__Problem__. Output every line of the items below as a JSON list of strings, one string per line, leaving out blank lines.

__Records supplied__.
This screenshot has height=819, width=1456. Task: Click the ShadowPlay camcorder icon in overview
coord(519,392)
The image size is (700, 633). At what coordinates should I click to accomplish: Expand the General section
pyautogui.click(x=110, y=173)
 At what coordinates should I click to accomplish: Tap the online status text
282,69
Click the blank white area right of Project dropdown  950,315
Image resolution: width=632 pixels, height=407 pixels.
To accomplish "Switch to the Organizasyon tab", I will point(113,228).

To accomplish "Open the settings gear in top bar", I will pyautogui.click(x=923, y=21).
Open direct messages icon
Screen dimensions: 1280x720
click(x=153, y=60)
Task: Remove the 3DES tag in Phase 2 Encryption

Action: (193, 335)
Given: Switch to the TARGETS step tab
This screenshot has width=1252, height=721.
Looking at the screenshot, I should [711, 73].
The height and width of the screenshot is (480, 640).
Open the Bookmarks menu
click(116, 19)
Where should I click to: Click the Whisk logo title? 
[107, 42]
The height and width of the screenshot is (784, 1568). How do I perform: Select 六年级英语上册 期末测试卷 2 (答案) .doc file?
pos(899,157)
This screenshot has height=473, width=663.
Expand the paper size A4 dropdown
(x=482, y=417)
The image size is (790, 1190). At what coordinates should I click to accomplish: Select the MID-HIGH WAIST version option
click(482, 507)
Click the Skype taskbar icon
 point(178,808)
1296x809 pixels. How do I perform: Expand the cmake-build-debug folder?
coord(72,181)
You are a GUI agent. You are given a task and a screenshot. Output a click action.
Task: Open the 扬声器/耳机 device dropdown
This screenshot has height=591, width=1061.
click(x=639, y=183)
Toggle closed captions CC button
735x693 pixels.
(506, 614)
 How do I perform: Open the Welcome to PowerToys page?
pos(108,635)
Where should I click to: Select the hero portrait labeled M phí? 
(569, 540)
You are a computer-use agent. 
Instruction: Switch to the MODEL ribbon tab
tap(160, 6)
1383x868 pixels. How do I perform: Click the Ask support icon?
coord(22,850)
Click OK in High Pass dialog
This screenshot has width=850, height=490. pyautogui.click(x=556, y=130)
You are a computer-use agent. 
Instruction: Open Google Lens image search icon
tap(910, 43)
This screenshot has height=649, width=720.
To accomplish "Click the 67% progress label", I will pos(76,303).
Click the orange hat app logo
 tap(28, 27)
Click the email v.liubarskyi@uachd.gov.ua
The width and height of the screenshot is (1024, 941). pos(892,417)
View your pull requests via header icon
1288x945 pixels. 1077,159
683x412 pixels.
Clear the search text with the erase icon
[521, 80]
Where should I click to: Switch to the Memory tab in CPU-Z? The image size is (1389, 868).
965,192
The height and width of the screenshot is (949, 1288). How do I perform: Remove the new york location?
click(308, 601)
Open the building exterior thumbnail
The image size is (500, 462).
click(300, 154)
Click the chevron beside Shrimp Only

__Reply__.
[
  "This screenshot has height=819, width=1456. Task: Click the ShadowPlay camcorder icon in overview",
  "coord(519,392)",
  "The image size is (700, 633). At what coordinates should I click to accomplish: Expand the General section",
  "pyautogui.click(x=110, y=173)",
  " At what coordinates should I click to accomplish: Tap the online status text",
  "282,69",
  "Click the blank white area right of Project dropdown  950,315",
  "Image resolution: width=632 pixels, height=407 pixels.",
  "To accomplish \"Switch to the Organizasyon tab\", I will point(113,228).",
  "To accomplish \"Open the settings gear in top bar\", I will pyautogui.click(x=923, y=21).",
  "Open direct messages icon",
  "Screen dimensions: 1280x720",
  "click(x=153, y=60)",
  "Task: Remove the 3DES tag in Phase 2 Encryption",
  "Action: (193, 335)",
  "Given: Switch to the TARGETS step tab",
  "This screenshot has width=1252, height=721.",
  "Looking at the screenshot, I should [711, 73].",
  "The height and width of the screenshot is (480, 640).",
  "Open the Bookmarks menu",
  "click(116, 19)",
  "Where should I click to: Click the Whisk logo title? ",
  "[107, 42]",
  "The height and width of the screenshot is (784, 1568). How do I perform: Select 六年级英语上册 期末测试卷 2 (答案) .doc file?",
  "pos(899,157)",
  "This screenshot has height=473, width=663.",
  "Expand the paper size A4 dropdown",
  "(x=482, y=417)",
  "The image size is (790, 1190). At what coordinates should I click to accomplish: Select the MID-HIGH WAIST version option",
  "click(482, 507)",
  "Click the Skype taskbar icon",
  " point(178,808)",
  "1296x809 pixels. How do I perform: Expand the cmake-build-debug folder?",
  "coord(72,181)",
  "You are a GUI agent. You are given a task and a screenshot. Output a click action.",
  "Task: Open the 扬声器/耳机 device dropdown",
  "This screenshot has height=591, width=1061.",
  "click(x=639, y=183)",
  "Toggle closed captions CC button",
  "735x693 pixels.",
  "(506, 614)",
  " How do I perform: Open the Welcome to PowerToys page?",
  "pos(108,635)",
  "Where should I click to: Select the hero portrait labeled M phí? ",
  "(569, 540)",
  "You are a computer-use agent. ",
  "Instruction: Switch to the MODEL ribbon tab",
  "tap(160, 6)",
  "1383x868 pixels. How do I perform: Click the Ask support icon?",
  "coord(22,850)",
  "Click OK in High Pass dialog",
  "This screenshot has width=850, height=490. pyautogui.click(x=556, y=130)",
  "You are a computer-use agent. ",
  "Instruction: Open Google Lens image search icon",
  "tap(910, 43)",
  "This screenshot has height=649, width=720.",
  "To accomplish \"Click the 67% progress label\", I will pos(76,303).",
  "Click the orange hat app logo",
  " tap(28, 27)",
  "Click the email v.liubarskyi@uachd.gov.ua",
  "The width and height of the screenshot is (1024, 941). pos(892,417)",
  "View your pull requests via header icon",
  "1288x945 pixels. 1077,159",
  "683x412 pixels.",
  "Clear the search text with the erase icon",
  "[521, 80]",
  "Where should I click to: Switch to the Memory tab in CPU-Z? The image size is (1389, 868).",
  "965,192",
  "The height and width of the screenshot is (949, 1288). How do I perform: Remove the new york location?",
  "click(308, 601)",
  "Open the building exterior thumbnail",
  "The image size is (500, 462).",
  "click(300, 154)",
  "Click the chevron beside Shrimp Only"
]